It was typical of Jack Ma that the news of his decision to step back from the management of Alibaba was handled in an untidy way; disclosed in an interview that was first denied and then confirmed by the company.
Eventually, Alibaba released a letter in which Ma explained in moving terms the background to his decision to step down in a year's time as executive chairman of Alibaba, and his hopes for the company's future under his successor, Daniel Zhang, who is currently CEO.
Meanwhile, Alibaba sent photos of Zhang to journalists to illustrate what a free spirit he is -- although recipients were told that the photographs and the accompanying message were for background use only. The episode was characteristic of Ma, an impulsive leader who has never been in the hands of his corporate minders, and makes a point of doing things in his own unpredictable way.
Ma's plan to distance himself from Alibaba -- he will remain on the company's board until 2020 -- was big news in Hong Kong and China, reflecting his achievement in founding and building the retail, financial services, media, entertainment and cloud computing group, which has become China's most valuable company in just 19 years.
Still, there was nothing preordained about Alibaba's ascendancy. Ma lacks the expertise in technology and artificial intelligence expertise of Robin Li, the founder of Baidu, and the deep understanding of products wielded by Pony Ma, CEO of Tencent. And by the standards of the technology world, he was already approaching his sunset years when he started Alibaba in his mid-thirties.
At the time, Alibaba was one of many competitors fighting for pre-eminence in the technology sector. Some, such as Global Sources, were far better known. But Ma -- a former English language teacher -- is the only true visionary China has produced in the technology sector. Driven, intense and aggressive, he is far more charismatic than the founders of other technology companies, with an ability to charm almost everyone he meets -- including top bankers at Goldman Sachs, who were early backers of the young Alibaba.
Bankers and regulators say he has shown greater insight into emerging business opportunities than any of his rivals. Blessed with an almost unbelievably good memory, he never hesitates to act once he has identified the way forward, and pursues his objectives with more force than any rivals.

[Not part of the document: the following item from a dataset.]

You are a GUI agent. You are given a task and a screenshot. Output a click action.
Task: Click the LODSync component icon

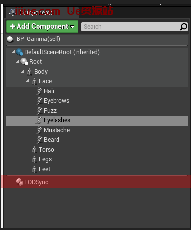[x=19, y=182]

Yet Ma is also more flawed than his counterparts, in ways that have sometimes created risks to Alibaba's progress. For Ma, competition is intensely personal. People who have dealt with him say he has often behaved in undiplomatic and provocative ways, and his relationship with the communist government is uneasy.
On the positive side, he hosts international leaders when they visit Alibaba's head office in Hangzhou, and shows up at government events such as the annual Boao Forum in Hainan, a high-level discussion group modeled on the World Economic Forum meetings in Davos, Switzerland. He presents a relentlessly positive image of China abroad, talking of a mission to create jobs for small entrepreneurs around the world and helping them sell to buyers in China and elsewhere.
He has also been willing to act in the government's interests at times -- notably in his 2016 purchase of the South China Morning Post from Robert Kuok, a Malaysian-born tycoon, in a deal designed to ensure that the leading English language newspaper in Hong Kong was friendly to Beijing. Other bidders were firmly discouraged.
Both Ma and his right-hand man, Alibaba vice chairman Joe Tsai, said at the time that the world needed an international newspaper that understood China and could explain it beyond the mainland. Fears that the SCMP would become a mouthpiece for the Chinese Communist Party have not been realized.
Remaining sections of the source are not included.